Der Guru selbst äußert sich in dem Prozeß nur selten. Zum Auftakt gab er 1996 eine kurze Stellungnahme ab, wenig später übernahm er während der Befragung eines ebenfalls beschuldigten Anhängers die gesamte Verantwortung, um sich dann aber als völlig unschuldig zu bezeichnen. Auf Fragen schweigt Asahara entweder oder murmelt unverständlich vor sich hin. Danach streiten Gericht und Rechtsanwälte regelmäßig, wie das Gemurmel zu beurteilen sei. Über die gesellschaftlichen Hintergründe der Aum-Sekte, Rivalitäten zu anderen Gruppen und die Ziele des Anschlags auf die U-Bahn ist außerhalb des Gerichtsgebäudes mehr zu hören.
Immerhin wurden etliche Kultmitglieder zur Verantwortung gezogen. Für die wichtigsten Täter gab es harte Strafen: Der Verantwortliche für die Ermordung des kritischen Rechtsanwalts Tsutsumi Sakamoto wurde zum Tode verurteilt.
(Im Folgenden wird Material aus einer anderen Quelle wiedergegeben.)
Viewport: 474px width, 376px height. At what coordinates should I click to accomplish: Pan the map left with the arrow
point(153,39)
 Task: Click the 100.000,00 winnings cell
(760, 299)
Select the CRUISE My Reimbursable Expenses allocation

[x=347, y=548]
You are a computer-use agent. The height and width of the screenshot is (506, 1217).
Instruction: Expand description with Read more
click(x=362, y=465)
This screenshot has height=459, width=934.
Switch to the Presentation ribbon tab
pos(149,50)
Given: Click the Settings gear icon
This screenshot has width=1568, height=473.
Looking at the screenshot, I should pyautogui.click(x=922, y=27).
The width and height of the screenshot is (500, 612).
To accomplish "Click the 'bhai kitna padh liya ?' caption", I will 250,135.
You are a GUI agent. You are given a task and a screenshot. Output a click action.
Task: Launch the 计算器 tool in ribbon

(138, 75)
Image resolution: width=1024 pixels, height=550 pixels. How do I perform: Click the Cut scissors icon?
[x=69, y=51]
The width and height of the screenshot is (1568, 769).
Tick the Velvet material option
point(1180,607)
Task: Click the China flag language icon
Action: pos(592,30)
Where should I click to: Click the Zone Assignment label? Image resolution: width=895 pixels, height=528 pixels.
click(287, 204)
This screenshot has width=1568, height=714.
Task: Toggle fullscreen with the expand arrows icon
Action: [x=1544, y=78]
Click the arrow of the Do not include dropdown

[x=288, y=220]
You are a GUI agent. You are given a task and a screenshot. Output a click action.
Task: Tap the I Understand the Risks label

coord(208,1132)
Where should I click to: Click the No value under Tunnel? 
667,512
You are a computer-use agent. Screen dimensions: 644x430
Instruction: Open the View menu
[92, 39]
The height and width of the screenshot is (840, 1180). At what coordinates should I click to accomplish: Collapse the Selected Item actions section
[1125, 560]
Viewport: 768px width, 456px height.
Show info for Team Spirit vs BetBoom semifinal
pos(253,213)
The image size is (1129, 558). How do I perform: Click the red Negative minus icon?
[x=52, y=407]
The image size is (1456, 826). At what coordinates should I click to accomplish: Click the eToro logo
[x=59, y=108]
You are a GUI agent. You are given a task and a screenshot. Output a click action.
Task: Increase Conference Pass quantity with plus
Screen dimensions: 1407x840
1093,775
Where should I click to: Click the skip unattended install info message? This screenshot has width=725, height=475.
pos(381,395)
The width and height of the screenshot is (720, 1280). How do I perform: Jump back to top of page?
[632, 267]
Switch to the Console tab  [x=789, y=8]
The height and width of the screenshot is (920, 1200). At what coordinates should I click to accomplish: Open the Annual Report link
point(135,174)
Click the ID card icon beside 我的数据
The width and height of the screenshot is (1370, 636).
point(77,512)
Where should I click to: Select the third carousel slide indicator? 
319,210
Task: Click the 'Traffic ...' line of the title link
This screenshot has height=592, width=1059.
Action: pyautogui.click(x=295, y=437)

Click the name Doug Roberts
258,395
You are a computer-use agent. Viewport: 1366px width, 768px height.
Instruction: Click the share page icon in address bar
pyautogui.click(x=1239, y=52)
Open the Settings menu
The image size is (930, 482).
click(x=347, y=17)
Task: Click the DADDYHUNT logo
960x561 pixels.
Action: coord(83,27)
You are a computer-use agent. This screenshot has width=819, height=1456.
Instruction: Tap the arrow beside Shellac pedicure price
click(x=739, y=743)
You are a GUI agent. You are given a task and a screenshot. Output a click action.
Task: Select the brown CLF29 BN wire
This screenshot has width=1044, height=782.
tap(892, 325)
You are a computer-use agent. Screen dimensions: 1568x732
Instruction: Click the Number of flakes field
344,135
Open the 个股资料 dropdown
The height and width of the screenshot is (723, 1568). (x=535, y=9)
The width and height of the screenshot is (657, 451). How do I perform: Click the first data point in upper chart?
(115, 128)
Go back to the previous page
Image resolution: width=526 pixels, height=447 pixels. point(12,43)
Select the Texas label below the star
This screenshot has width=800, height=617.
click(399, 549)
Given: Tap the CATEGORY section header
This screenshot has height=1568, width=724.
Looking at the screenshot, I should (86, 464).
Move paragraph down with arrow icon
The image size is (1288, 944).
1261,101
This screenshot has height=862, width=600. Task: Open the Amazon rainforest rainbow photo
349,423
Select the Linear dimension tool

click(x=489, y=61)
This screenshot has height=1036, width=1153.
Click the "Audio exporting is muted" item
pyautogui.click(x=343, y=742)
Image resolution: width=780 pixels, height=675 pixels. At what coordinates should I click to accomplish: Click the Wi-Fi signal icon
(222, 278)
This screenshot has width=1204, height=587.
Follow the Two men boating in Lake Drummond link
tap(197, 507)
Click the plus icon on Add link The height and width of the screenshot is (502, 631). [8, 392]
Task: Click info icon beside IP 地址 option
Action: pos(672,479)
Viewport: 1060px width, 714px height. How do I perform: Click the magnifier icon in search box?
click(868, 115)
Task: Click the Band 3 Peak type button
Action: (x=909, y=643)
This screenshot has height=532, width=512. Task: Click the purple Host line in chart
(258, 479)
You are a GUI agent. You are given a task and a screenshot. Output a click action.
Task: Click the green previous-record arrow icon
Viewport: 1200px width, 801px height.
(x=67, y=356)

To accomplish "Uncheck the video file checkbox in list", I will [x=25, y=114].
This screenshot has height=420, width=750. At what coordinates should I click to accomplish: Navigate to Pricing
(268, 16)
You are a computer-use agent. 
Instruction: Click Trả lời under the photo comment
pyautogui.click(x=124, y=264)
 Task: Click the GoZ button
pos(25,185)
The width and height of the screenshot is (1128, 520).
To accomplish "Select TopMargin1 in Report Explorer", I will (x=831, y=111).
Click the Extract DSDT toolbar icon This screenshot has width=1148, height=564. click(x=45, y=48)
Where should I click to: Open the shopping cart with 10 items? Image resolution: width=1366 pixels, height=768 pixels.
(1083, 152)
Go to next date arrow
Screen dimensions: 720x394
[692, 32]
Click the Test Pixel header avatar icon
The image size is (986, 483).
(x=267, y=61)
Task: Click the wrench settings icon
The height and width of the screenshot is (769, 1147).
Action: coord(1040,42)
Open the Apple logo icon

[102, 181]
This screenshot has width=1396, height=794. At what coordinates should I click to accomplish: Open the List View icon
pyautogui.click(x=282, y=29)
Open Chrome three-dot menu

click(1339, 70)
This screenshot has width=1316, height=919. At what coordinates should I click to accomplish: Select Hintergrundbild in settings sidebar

Der Sektenarzt erhielt für seine Rolle beim Sarin-Anschlag auf die U-Bahn lebenslange Haft, der Verantwortliche für den zweiten Sarin-Anschlag wurde zu 17 Jahren Haft verurteilt. Weniger hart war die Strafe gegen die Finanzchefin der Sekte, die 44 Monate Haft bekam, weil sie flüchtige Kultmitglieder unterstützt hatte.
Selbst wenn es gelingen sollte, die weiterhin aktiven Kultmitglieder auf gewaltloses Wirken zu beschränken, bleiben Spannungen in der japanischen Gesellschaft.. An den Schulen geraten immer mehr Klassen völlig außer Kontrolle, und sogar Premier Keizo Obuchi bekam bereits zu spüren, daß die Hemmschwelle vor Anschlägen gesunken ist. Ein unzufriedener Kartoffelhändler fuhr mit seinem Lastwagen vor die Privatwohnung Obuchis und versuchte, den Heiztank zur Explosion zu bringen. Sicherheitskräfte stoppten ihn in letzter Minute. Als Beweggrund nannte der Händler den schlechten Geschäftsgang.